45 Jahre — solange ist es nun her, dass Steven Spielberg in „Der Weiße Hai“, der am 20. Juni 1975 seine Premiere feierte, die mechanische Hai-Attrappe Bruce auf die Welt losließ. Und damit einerseits den Sommerblockbuster begründete - andererseits die Wahrnehmung von Haien nachhaltig veränderte. Leider nicht zum Besseren: Laut Oliver Crimmen, Kurator für Fischarten beim Natural History Museum in London, war „Jaws“ ein negativer Wendepunkt für das öffentliche Image von Haien.
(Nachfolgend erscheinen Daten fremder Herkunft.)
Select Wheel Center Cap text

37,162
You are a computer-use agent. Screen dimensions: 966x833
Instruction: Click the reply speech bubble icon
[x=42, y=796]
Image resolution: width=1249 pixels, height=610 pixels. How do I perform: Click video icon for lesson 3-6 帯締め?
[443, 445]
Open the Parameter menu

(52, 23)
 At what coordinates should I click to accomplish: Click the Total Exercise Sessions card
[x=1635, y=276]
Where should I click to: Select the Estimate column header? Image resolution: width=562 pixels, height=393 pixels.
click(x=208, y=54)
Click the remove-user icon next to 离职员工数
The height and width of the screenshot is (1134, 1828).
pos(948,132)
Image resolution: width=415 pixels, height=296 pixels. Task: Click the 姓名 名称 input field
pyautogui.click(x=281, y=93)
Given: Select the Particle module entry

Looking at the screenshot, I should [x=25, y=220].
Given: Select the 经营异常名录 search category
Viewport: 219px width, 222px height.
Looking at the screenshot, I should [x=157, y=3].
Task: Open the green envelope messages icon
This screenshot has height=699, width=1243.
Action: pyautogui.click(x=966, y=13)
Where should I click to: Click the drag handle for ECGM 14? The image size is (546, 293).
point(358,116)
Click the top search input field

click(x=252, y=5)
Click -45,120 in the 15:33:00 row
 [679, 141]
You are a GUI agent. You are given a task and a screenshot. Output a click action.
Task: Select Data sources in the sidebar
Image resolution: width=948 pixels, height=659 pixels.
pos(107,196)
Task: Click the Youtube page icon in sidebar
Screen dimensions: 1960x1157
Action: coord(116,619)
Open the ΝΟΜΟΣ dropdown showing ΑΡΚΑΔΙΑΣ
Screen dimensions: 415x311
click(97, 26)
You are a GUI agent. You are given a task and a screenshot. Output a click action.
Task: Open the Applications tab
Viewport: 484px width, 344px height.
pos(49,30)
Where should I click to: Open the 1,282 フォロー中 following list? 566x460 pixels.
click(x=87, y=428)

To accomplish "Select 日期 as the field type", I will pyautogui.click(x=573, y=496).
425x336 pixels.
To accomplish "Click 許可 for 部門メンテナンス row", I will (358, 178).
I actually saw a big change happen in the public and scientific perception of sharks when Peter Benchley’s book Jaws was published and then subsequently made into a film. - Oliver Crimmen

Bruce war freilich nicht der erste Hai, der auf Zelluloid gebannt wurde. Doch bis zu Spielbergs Durchbruch spielten die Raubfische in der Regel nur kleine Rollen — wurden von Beginn an jedoch (entgegen aller Erkenntnisse) mit dem Stigma des gefräßigen Monstrums belegt. Bereits 1936 versuchte sich Regisseur Edwin G. Bowen an einem Film über Haie — oder vielmehr: über das Fischen nach selbigen. White Death lautete der klangvolle Titel des Films mit und über Zane Grey, der sich vor allem als Autor von Wildwestromanen verdingte und auch die ein oder andere Angelgeschichte zu Papier brachte. Hier verkörperte er sich selbst, begab sich auf die Suche nach einem legendären Weißen Hai vor der Küste Australiens und machte sich dabei genüsslich über Wildtierschützer lustig.

Echte Haie, kleiner Schrecken

Der erste „echte“ Hai-Film - in dem der Raubfisch also zum wahren Antagonisten erkoren wurde — war dann Jerry Hoppers Haie greifen an (1956) über die USS Indianapolis, die im Zweiten Weltkrieg sank und deren Crew daraufhin im Wasser trieb, wo sie von Haien angegriffen wurde. Bis zu 150 Soldaten sollen den Tieren damals zum Opfer gefallen sein. (2016 wurde die Geschichte unter dem Titel USS Indianapolis: Men of Courage mit Nicholas Cage neu aufgelegt). Hopper verwendete hier vor allem Dokumentaraufnahmen von echten Haien — und band dieses erstaunlich effektive Material organisch in seine eigenen Bilder ein.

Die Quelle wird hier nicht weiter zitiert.